Istruzioni del compito
Riporta per favore, parola per parola, il brano dell'articolo sul reddito di cittadinanza che parte da "I nodi da sciogliere" e prosegue fino a "economie di scala[2]." incluso.

Estratto selezionato
--------------------------------
I nodi da sciogliere sul reddito di cittadinanza

di Franco Mostacci
(versione aggiornata e integrata dell’articolo Quale povertà per il reddito di cittadinanza pubblicato su LaVoce.Info)

poverta

Reddito, ricchezza, consumi, povertà assoluta e povertà relativa sono concetti che vengono declinati con varie modalità in ambito statistico e tutti concorrono a definire il ‘reddito di cittadinanza’ di prossima introduzione.

Secondo la bozza di decreto legge, il reddito di cittadinanza (RdC) prevede l’erogazione di un contributo massimo mensile di 500 euro, ai quali si aggiungono fino a 280 euro per l’affitto, a integrazione del reddito di ciascun individuo che ha i requisiti per riceverlo[1]. Se si tratta di un nucleo familiare formato da più persone l’ammontare dell’assegno integrativo tiene conto delle economie di scala[2].

L’obiettivo dichiarato è quello di eliminare la povertà assoluta, che nel 2017 – secondo l’Istat – ha raggiunto il livello record di 5,058 milioni di persone (8,4% del totale dei residenti), con una maggiore incidenza tra gli stranieri.

Secondo la definizione statistica, un individuo si trova in condizione di povertà assoluta se l’ammontare della spesa per consumi è insufficiente ad acquistare un paniere di beni e servizi essenziali per la sopravvivenza, che comprende i prodotti alimentari, l’affitto dell’abitazione, il riscaldamento, l’energia elettrica, i beni durevoli e una componente residuale in cui sono considerate le spese per abitazione, abbigliamento, sanità, istruzione, trasporti, comunicazioni e altri beni residuali.

La soglia di povertà non è uguale per tutti, ma dipende dalla composizione del nucleo familiare, dall’età, dalla regione (Nord, Centro, Mezzogiorno) e tipologia di Comune (Area metropolitana, Comuni con più di 50 mila abitanti; piccoli Comuni) in cui si risiede. A seconda delle caratteristiche, ognuno ha il proprio livello minimo di spesa per consumi, al di sotto del quale è povero.  Non tutti i poveri sono poi uguali, perché è ben differente la condizione di chi non possiede nulla rispetto a quella di coloro che hanno qualche mezzo di sostentamento, seppure insufficiente.
--------------------------------
Record del dataset
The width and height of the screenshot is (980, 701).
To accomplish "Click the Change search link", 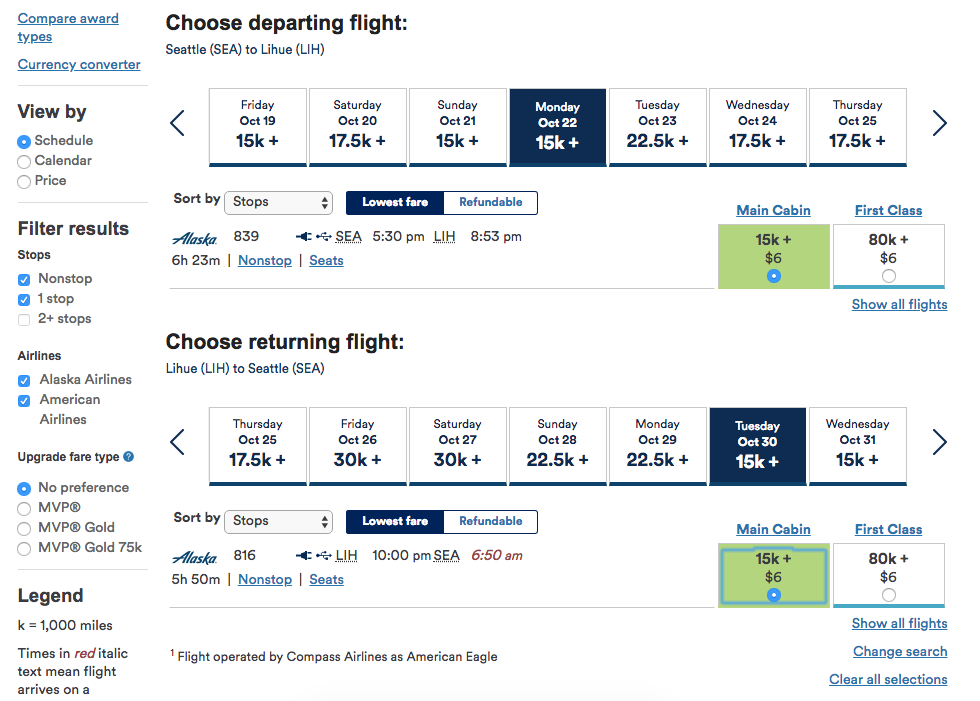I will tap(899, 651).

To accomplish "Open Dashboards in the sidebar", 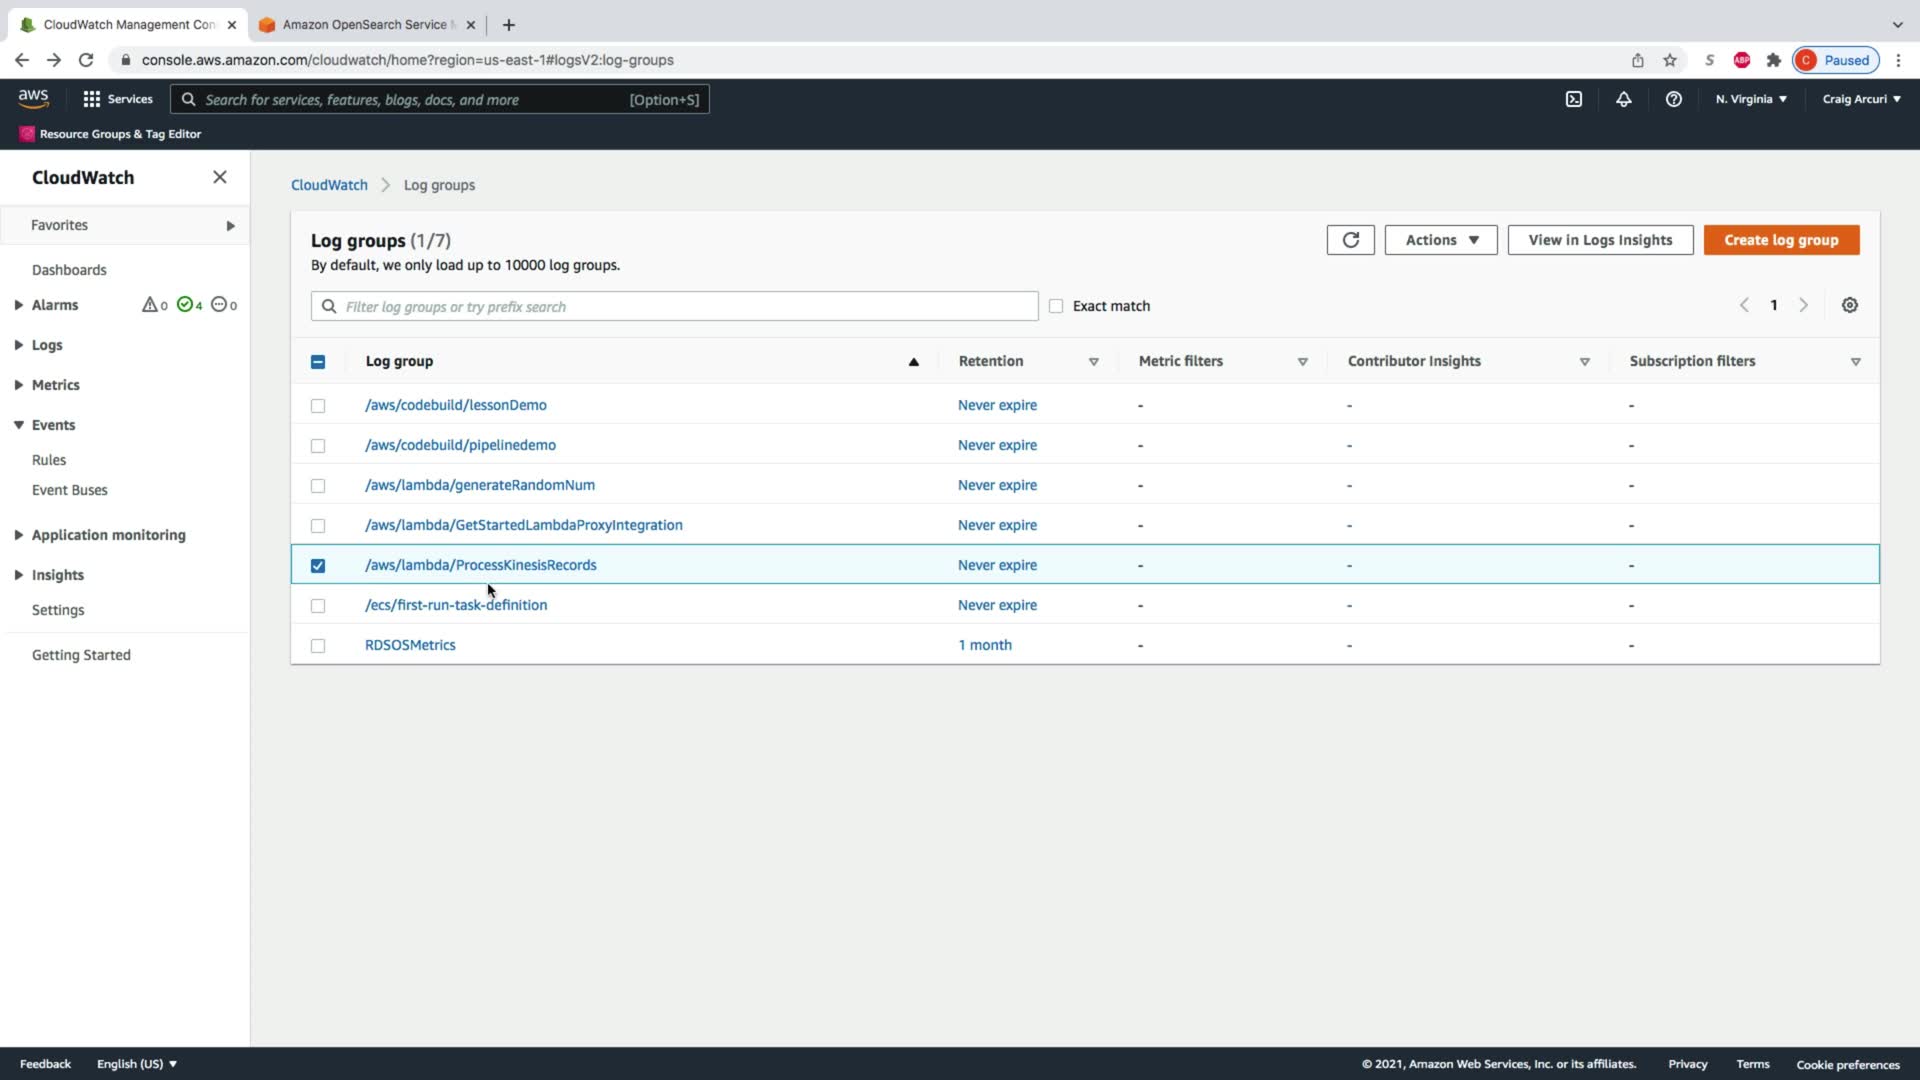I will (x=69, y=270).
--------------------------------
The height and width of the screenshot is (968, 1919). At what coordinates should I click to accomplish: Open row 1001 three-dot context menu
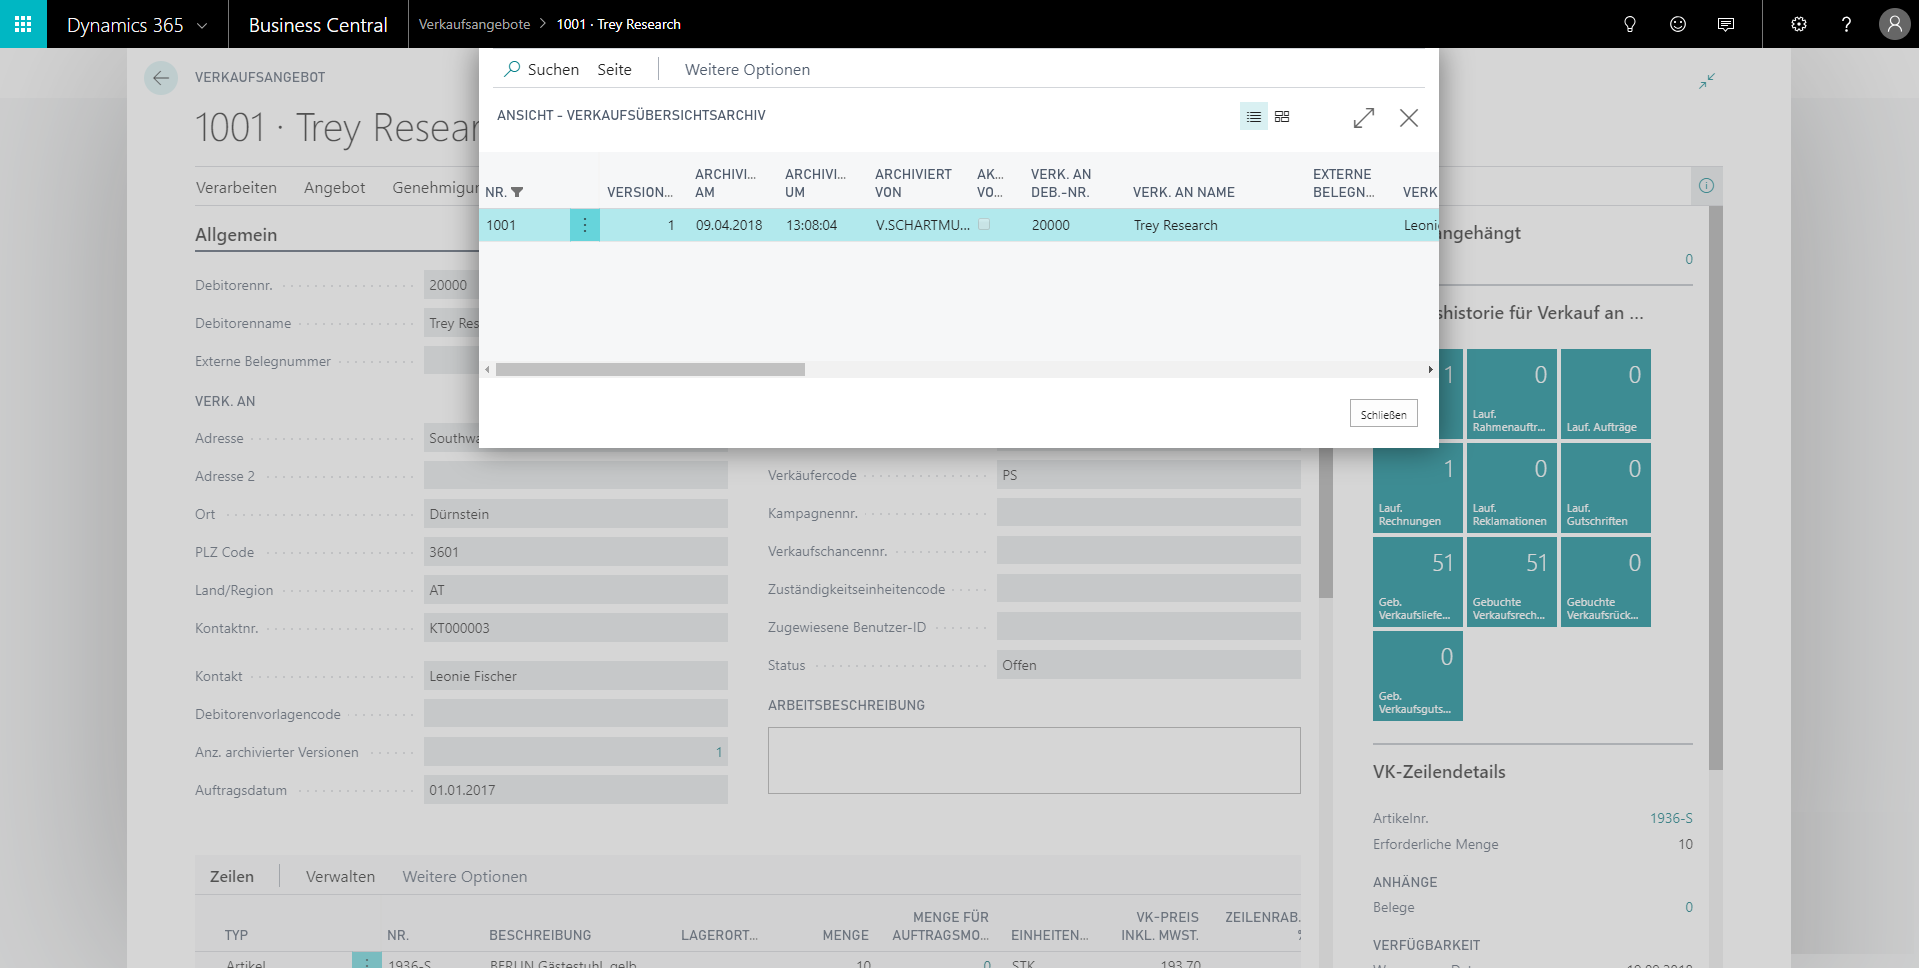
--------------------------------
Risposta
I nodi da sciogliere sul reddito di cittadinanza

di Franco Mostacci
(versione aggiornata e integrata dell’articolo Quale povertà per il reddito di cittadinanza pubblicato su LaVoce.Info)

poverta

Reddito, ricchezza, consumi, povertà assoluta e povertà relativa sono concetti che vengono declinati con varie modalità in ambito statistico e tutti concorrono a definire il ‘reddito di cittadinanza’ di prossima introduzione.

Secondo la bozza di decreto legge, il reddito di cittadinanza (RdC) prevede l’erogazione di un contributo massimo mensile di 500 euro, ai quali si aggiungono fino a 280 euro per l’affitto, a integrazione del reddito di ciascun individuo che ha i requisiti per riceverlo[1]. Se si tratta di un nucleo familiare formato da più persone l’ammontare dell’assegno integrativo tiene conto delle economie di scala[2].